ちなみに、財政の健全度合いを示す法律上の指標を見ると、実質公債費比率は44位、将来負担比率は45位です。

有識者会議からのメッセージ

8月に取りまとめられた有識者会議の意見書、特に冒頭の総論には、味わい深いメッセージが込められています。その一部を以下に紹介して、新潟の財政状況に関する紹介を締めくくりたいと思います。

「今の状況は、川の上流で洪水が生じているのが見えていて、その影響が下流にいる自らに及ぶのを待っているようなものである。
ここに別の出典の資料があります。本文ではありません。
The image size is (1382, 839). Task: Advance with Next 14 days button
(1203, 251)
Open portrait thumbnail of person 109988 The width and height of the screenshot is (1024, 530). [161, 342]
県ではこうした状況への対応が遅れており、このままでは県立病院は維持できなくなるなど、行政サービスの突然の見直しが余儀なくされる。」

「関係者一人ひとりが、漫然と過去をなぞるのではなく、知恵を出して新たな発想で取組を進めていかなければならない。」

「少子高齢化、人口減少が進む現代日本社会において、地方自治体はどの団体も多くの課題を抱えている。新潟県はその中でも特に大きな課題に直面しているが、厳しい現実に正面から向き合い、地に足の付いた改革を着実に積み重ね、他の地方自治体の見本となるような行財政改革を全うすることを期待する。」